Segment Open

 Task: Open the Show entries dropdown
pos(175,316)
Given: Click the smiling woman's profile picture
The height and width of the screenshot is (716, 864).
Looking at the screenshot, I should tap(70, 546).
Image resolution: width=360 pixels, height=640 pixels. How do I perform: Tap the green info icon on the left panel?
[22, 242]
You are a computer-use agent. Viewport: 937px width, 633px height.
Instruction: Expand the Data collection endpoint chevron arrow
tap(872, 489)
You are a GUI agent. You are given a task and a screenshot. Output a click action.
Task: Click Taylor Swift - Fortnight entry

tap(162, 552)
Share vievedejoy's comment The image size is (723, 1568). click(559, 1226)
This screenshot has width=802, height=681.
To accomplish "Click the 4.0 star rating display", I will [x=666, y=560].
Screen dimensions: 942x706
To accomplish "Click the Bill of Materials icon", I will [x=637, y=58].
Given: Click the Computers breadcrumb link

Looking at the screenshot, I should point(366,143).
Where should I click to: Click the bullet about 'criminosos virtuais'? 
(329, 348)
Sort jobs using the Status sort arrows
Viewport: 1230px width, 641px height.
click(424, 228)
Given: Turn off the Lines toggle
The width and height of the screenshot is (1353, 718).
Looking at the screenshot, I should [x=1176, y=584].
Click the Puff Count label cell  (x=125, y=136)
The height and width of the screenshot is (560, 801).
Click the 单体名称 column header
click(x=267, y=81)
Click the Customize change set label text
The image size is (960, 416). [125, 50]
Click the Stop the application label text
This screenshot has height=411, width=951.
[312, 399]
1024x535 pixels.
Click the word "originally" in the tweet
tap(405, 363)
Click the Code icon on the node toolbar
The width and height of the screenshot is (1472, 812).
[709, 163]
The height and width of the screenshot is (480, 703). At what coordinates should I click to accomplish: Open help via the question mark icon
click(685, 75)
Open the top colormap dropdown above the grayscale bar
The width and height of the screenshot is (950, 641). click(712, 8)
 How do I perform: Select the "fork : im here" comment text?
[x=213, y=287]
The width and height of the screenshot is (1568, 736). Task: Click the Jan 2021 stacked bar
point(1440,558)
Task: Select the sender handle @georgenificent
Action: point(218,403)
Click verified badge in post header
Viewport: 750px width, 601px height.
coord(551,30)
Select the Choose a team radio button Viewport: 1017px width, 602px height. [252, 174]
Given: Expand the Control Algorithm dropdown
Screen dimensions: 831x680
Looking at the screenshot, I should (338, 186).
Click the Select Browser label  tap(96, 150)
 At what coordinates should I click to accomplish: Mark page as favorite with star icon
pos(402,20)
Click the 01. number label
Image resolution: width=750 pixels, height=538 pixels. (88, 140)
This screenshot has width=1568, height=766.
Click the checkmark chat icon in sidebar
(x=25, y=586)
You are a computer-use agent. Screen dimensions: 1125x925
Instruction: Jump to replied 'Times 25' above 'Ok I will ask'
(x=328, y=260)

Segment Closed

TASK BRIEF
Only the lines from the one containing "You are a computer-use agent. Screen" through the end of the records above belong in the answer, each exactly as written.

RESPONSE AREA
You are a computer-use agent. Screen dimensions: 1125x925
Instruction: Jump to replied 'Times 25' above 'Ok I will ask'
(x=328, y=260)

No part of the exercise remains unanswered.